Comme ce cyberspace n’est pas simplement un espace technique, mais aussi un espace social, voici la définition que nous proposons de retenir : il s’agit de l’espace constitué des systèmes informatiques de toutes sortes connectés en réseaux et permettant la communication technique et sociale d’informations par des utilisateurs individuels ou collectifs. Il s’agit d’une définition large qui englobe les trois couches de ce cyberespace : physique, logique et sémantique.

La couche physique comprend non seulement les ordinateurs de toutes sortes et de toutes tailles – depuis les super-calculateurs jusqu’au plus petit ordiphone –, mais aussi tous les prolongements de ces produits – comme les clefs USB, les cartes mémoire, les différentes cartes à puce que nous détenons en masse, etc. – et les infrastructures nécessaires au fonctionnement de la société et de l’économie – du distributeur de billet au lecteur de carte Vitale chez le pharmacien. Cette couche comprend également toutes les infrastructures de connexion, qu’elles soient filaires ou par ondes – comme les relais GSM, les réseaux wifi et bluetooth et les relais satellitaires –, les machines destinées à faire fonctionner ce réseau – routeurs, fermes de données –, les différents systèmes de contrôle ainsi que les moyens permettant au système de fonctionner, notamment les services électriques.

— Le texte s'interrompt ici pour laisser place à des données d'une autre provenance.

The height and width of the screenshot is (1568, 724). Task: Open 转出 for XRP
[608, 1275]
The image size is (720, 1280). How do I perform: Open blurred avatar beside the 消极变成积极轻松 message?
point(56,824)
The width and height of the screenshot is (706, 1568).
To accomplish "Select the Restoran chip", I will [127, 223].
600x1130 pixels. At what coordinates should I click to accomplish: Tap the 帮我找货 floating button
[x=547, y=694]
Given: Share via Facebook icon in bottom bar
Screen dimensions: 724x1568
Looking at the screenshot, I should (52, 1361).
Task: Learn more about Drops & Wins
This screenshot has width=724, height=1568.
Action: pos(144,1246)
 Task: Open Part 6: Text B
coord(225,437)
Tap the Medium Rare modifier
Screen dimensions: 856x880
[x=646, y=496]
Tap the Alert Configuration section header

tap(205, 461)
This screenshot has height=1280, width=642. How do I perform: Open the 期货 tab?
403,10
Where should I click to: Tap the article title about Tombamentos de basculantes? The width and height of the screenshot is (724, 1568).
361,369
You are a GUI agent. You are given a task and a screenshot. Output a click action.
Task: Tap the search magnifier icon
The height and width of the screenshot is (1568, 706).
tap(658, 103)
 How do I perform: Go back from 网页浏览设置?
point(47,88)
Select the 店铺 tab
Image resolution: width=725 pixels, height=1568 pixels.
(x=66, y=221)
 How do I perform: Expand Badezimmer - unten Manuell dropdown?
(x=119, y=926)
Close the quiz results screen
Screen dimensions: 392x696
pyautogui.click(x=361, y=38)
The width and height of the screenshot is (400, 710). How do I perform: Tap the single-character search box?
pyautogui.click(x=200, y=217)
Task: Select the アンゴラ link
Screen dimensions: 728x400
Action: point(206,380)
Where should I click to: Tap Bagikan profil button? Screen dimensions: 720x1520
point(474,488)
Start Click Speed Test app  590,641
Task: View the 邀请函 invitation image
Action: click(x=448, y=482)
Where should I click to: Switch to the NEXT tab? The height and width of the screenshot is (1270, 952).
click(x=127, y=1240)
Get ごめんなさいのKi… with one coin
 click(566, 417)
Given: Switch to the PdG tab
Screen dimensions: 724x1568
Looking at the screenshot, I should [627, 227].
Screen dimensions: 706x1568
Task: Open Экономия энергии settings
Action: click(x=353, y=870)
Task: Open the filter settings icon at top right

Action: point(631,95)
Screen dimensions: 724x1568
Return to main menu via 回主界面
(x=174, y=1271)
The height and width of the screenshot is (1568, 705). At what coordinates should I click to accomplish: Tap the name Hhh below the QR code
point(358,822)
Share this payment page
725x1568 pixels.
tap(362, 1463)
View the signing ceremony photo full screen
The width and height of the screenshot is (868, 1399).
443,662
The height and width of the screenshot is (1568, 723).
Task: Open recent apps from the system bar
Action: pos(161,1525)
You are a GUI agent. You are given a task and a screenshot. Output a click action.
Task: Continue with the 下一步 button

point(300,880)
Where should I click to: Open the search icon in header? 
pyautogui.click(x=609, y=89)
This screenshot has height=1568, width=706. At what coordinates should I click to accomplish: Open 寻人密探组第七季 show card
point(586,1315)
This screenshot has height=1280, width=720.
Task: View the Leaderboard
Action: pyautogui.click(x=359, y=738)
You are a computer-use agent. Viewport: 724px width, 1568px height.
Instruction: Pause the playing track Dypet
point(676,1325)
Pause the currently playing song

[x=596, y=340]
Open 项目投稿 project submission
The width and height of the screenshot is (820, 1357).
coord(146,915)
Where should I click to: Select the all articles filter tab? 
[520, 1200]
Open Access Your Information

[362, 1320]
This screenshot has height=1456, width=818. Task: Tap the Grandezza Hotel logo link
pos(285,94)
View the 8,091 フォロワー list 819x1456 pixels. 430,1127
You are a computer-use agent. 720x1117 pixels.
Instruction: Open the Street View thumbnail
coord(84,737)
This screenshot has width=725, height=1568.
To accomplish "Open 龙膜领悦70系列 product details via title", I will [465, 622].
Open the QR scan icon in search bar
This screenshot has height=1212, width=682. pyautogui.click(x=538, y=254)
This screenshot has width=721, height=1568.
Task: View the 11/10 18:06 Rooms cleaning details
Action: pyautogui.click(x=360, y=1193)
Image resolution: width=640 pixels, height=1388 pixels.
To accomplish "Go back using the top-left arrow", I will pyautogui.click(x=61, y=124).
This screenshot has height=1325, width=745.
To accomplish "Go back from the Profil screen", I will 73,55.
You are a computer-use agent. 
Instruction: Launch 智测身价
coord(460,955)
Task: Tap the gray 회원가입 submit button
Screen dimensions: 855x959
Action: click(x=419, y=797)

Pour l’entreprise, une partie de ces moyens sont privatifs – et lui appartiennent – quand beaucoup d’autres dépendent d’autres acteurs à qui elle loue l’utilisation de services. Toutefois, elle peut utiliser certains services gratuitement – comme par exemple quand ses collaborateurs utilisent leurs moyens personnels pour travailler à la maison (cf.7). La multiplicité des matériels et des services associés constitue d’emblée une source de fragilité de l’entreprise, si elle n’y prend pas garde – ce qui est le plus souvent le cas.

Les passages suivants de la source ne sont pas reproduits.